Dear Dr. R.V. Shrink:
My wife and I are entering the intersection of agreement and disagreement. We are both moving at full speed ahead and I fear a catastrophic collision is imminent. She wants to agree to a host position in Arizona this winter that works out to a full-time position at a volunteers wage. I agree we need to reduce our living expenses, but to work full-time for half the cost of full hookups works out to about a dollar an hour. I think the owners are taking advantage of the supply of retired RV owners willing to work for rent. My wife says she gets bored and needs to work. The problem is the job offer is for a couple. That involves me working the same amount of hours. My wife refuses to comprehend that we are actually bartering 320 hours of work for a $300 savings in rent. How do I explain to her my unwillingness to work for slave wages without the conversation turning into a shouting match.
--Labor Dispute in Douglas
I think you are wise to look for a compromise before you both reach the intersection at the same moment. It is pretty simple math. It is also supply and demand, an economic model of price determination in the market. You can’t blame the park owner for making the best business decision for himself. If he can find people willing to work those hours for that compensation, he is going to take advantage of that. One of the elements that has evolved from the thousands of boomers retiring and traveling has been “volunteerism.” That has evolved into “work camping.” Both the public and private sector have embraced the idea of part-time workers who live full or part-time in an RV. The number of people looking for these types of positions continues to grow as more and more people take to the RV lifestyle.
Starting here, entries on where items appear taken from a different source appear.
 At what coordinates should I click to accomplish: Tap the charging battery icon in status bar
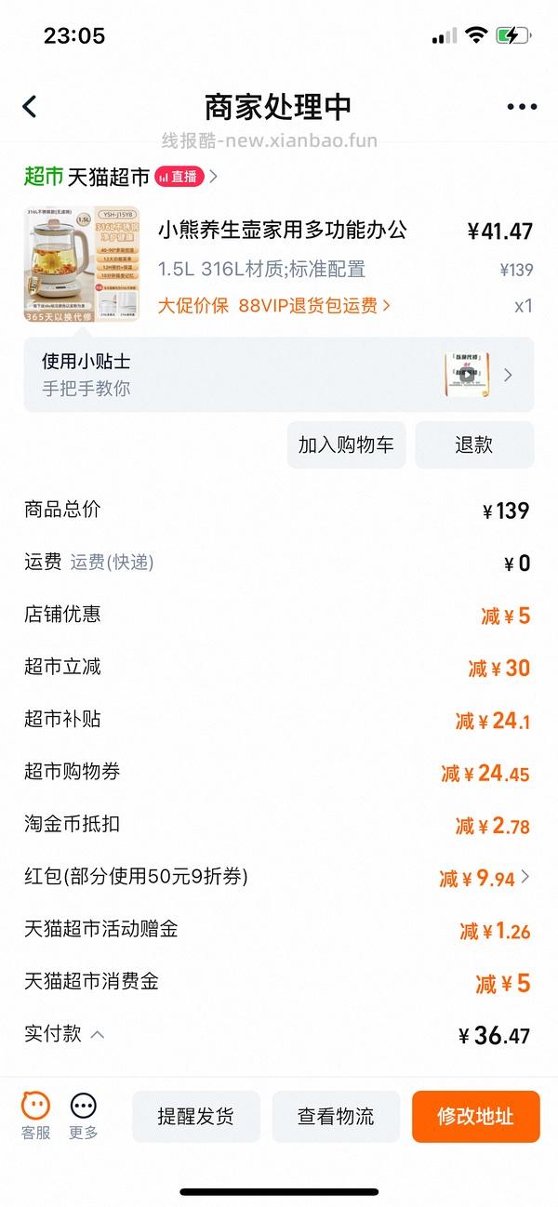coord(511,34)
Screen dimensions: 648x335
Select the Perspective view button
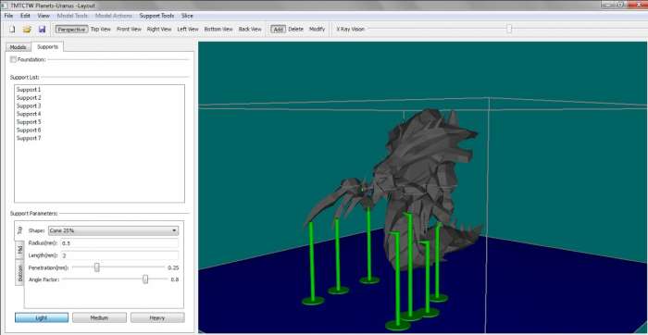(x=71, y=30)
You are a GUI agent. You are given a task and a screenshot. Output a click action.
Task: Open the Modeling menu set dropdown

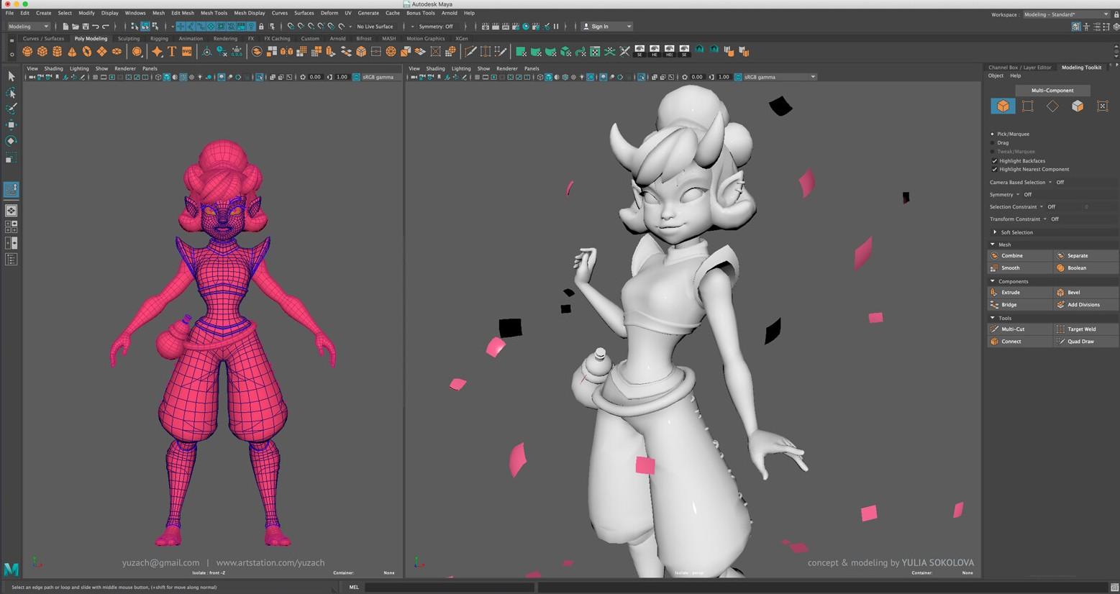pos(28,27)
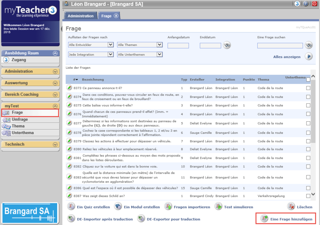Click the 'Fragen importieren' icon
Screen dimensions: 320x225
(x=168, y=207)
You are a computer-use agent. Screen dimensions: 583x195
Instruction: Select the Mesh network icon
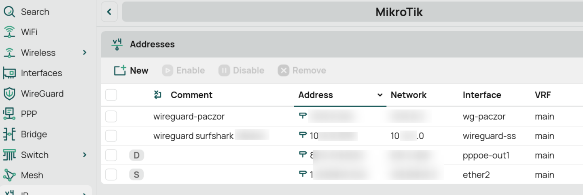(x=9, y=175)
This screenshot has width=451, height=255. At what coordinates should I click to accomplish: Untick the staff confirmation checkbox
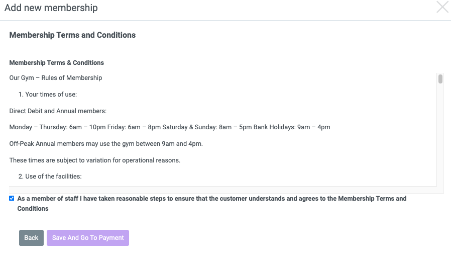tap(12, 198)
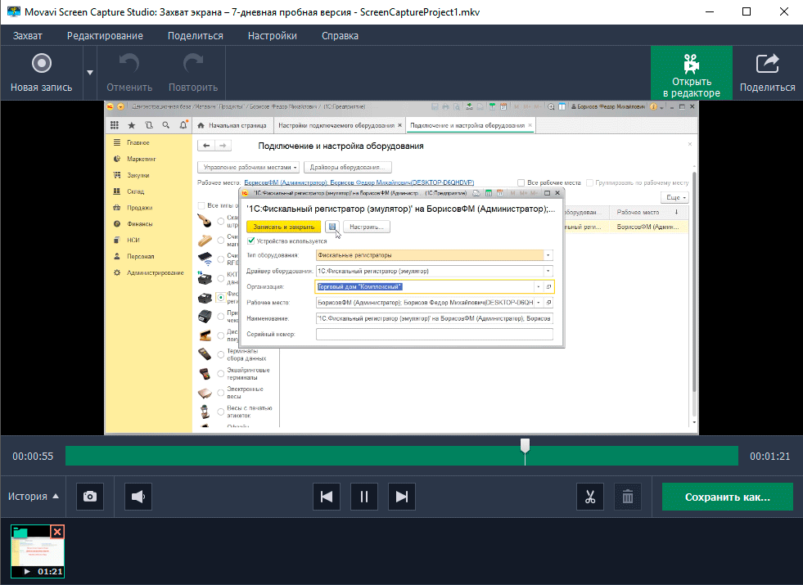Pause the video playback
This screenshot has width=803, height=585.
364,496
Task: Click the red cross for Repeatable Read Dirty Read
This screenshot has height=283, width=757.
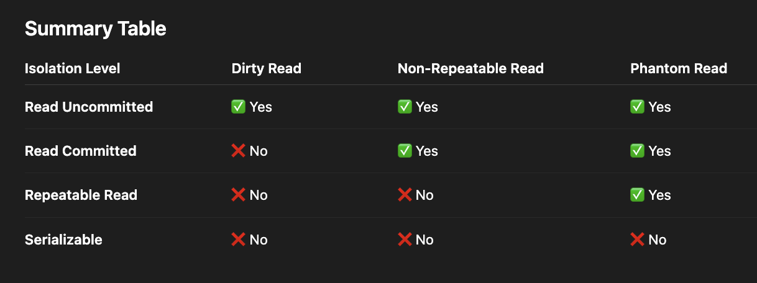Action: [x=238, y=195]
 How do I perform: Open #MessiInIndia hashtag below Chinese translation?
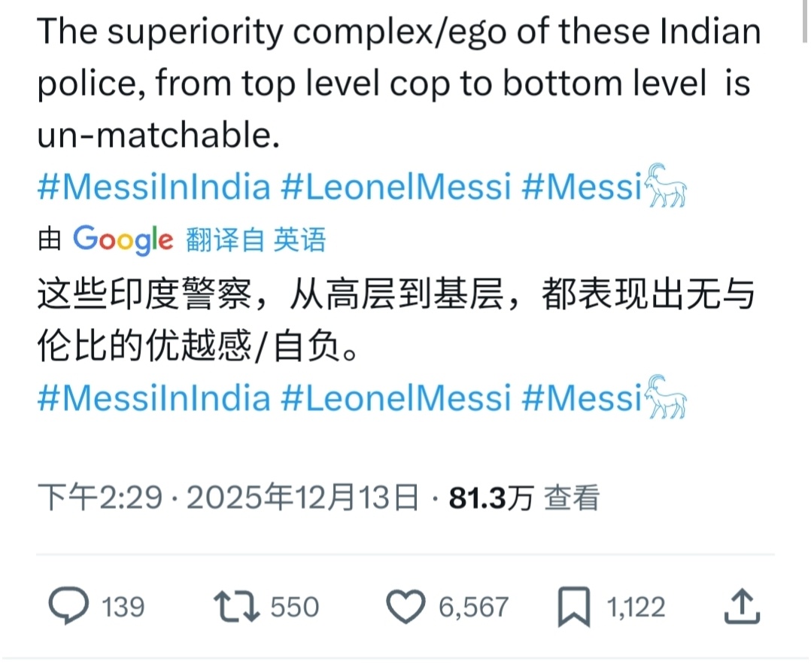153,398
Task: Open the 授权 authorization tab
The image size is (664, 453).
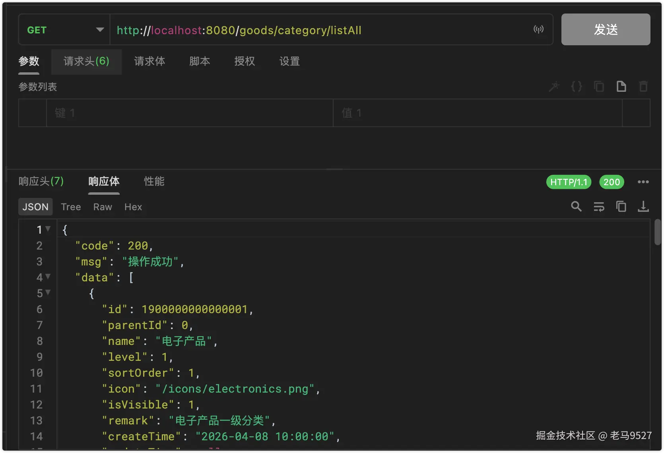Action: coord(245,61)
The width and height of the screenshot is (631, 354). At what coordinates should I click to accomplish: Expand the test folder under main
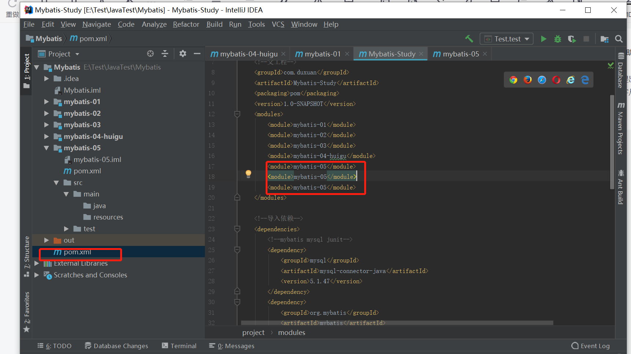click(x=66, y=228)
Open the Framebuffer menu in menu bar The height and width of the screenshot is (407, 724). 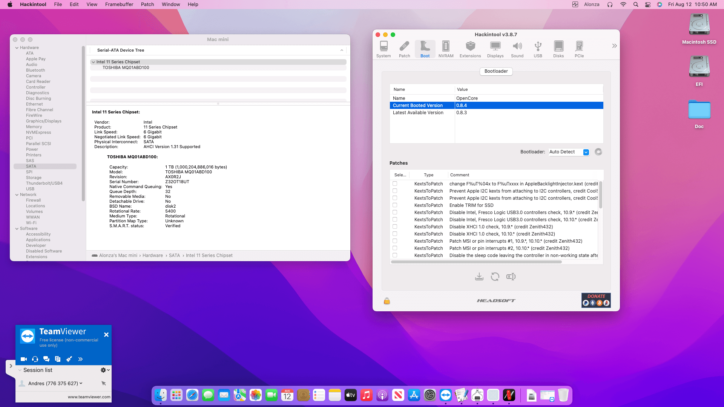coord(119,5)
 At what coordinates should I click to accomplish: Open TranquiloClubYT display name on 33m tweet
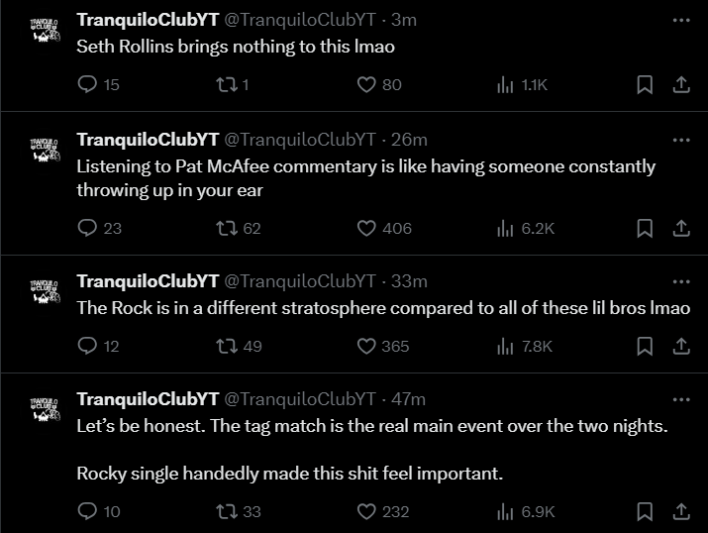148,281
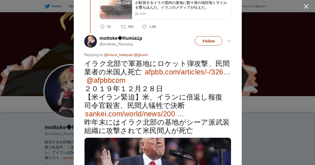Expand the tweet options chevron
Viewport: 315px width, 165px height.
point(229,41)

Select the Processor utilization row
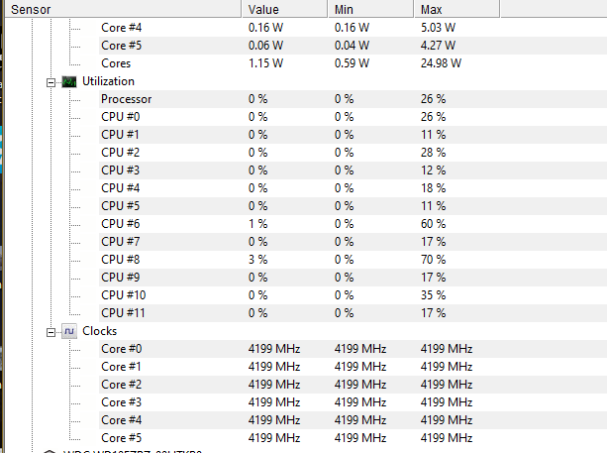click(x=354, y=99)
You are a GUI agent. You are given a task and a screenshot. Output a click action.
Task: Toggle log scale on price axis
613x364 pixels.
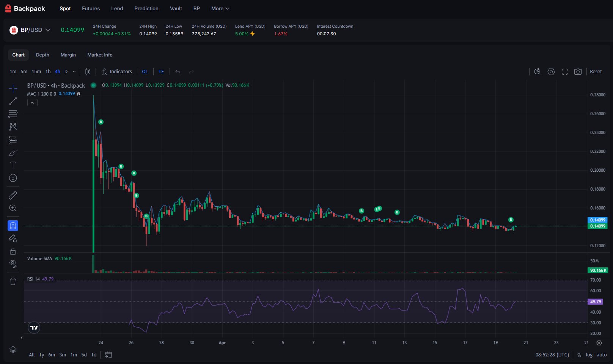pyautogui.click(x=589, y=355)

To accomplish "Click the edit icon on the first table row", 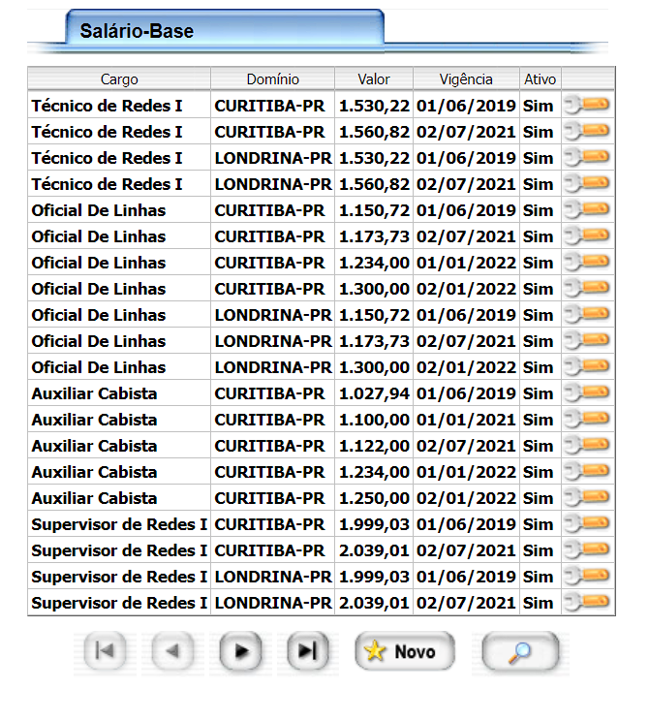I will pyautogui.click(x=587, y=106).
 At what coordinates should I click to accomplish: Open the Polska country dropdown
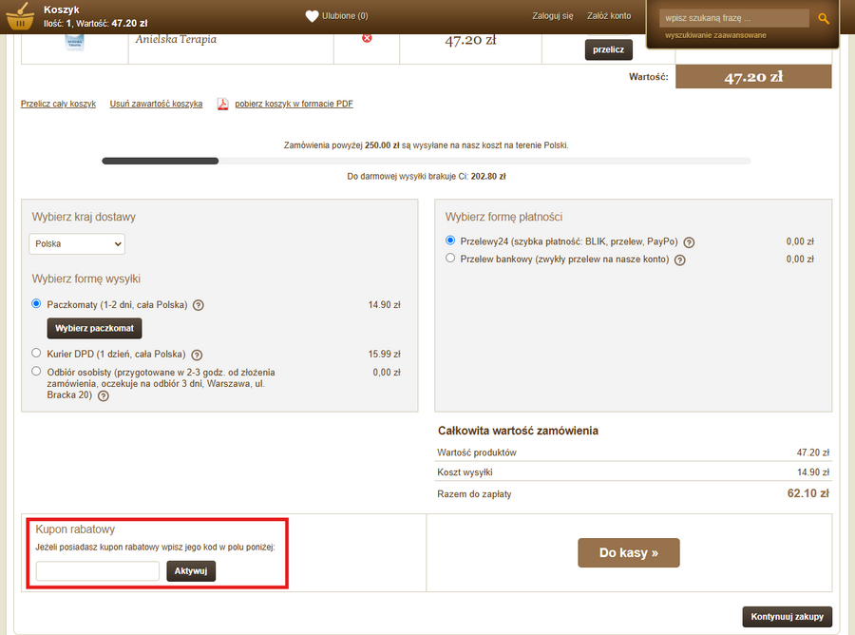pyautogui.click(x=76, y=244)
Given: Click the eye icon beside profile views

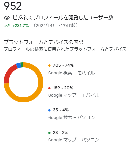Looking at the screenshot, I should (7, 18).
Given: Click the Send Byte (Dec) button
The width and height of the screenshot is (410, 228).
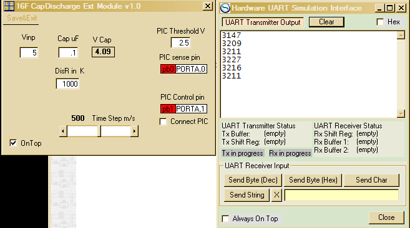Looking at the screenshot, I should [253, 180].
The two of you will have to work out a compromise. That usually involves both parties getting some of what it demands. Have you discussed looking for a park that offers better bartering terms? Have you considered one or both of you looking for a better paying position nearby this park? You could then stay busy, pay full price for your rent, and come out ahead financially. A great part of the RV lifestyle is portability. Take your skills and desires and transfer them to another geographic location that may offer better compensation and still give you the climate you are seeking for the winter. Along with the fact that supply is beginning to erode away demand in this labor market, new opportunities are being created constantly. Corporate America is beginning to appreciate the possibilities of utilizing seniors enjoying the RV lifestyle in filling gaps in the workforce. Amazon is the perfect example with a seasonal need for holiday workers. The Oil and Gas industry has found a great fit using RV owners to monitor production site gates. You can find great natural camping, bartering with state and federal parks and wildlife refuges for various part-time hours, in trade for full-hookups.
Like any other position in the workforce, sometimes it takes time and patience to end up with what you ultimately desire. Try a few jobs, build a network of friends, gather information, discover the little nuances of how the system works and focus on the positions you want.
It is often easier for a couple to find a work camper job than a single applicant, but there are thousands of singles doing exactly the same thing. If you can afford to be choosy, take your time, start early, apply for multiple positions and take the one that appeals to both of you. Closing your eyes to the conflict, with your feet in the carburetor, moving headlong into the intersection, will only result in casualties. Don’t be crash dummies. Practice “safe service” when scouting for a work camping billet.